EXERCISE ▸ Rewrite every line of the records below, requests included, and scale each coordinate in the answers by 1.95, rounding to the nearest whole number with halves going up. Leave the numbers in the requests and in their format samples as they are.

MATERIAL FOR THIS EXERCISE ▸
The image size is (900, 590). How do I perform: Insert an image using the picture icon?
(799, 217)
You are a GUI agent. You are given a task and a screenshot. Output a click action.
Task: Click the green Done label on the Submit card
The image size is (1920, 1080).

FINAL RESULT ▸
The image size is (900, 590). How do I perform: Insert an image using the picture icon?
(1558, 423)
You are a GUI agent. You are given a task and a screenshot. Output a click action.
Task: Click the green Done label on the Submit card
The image size is (1920, 1080).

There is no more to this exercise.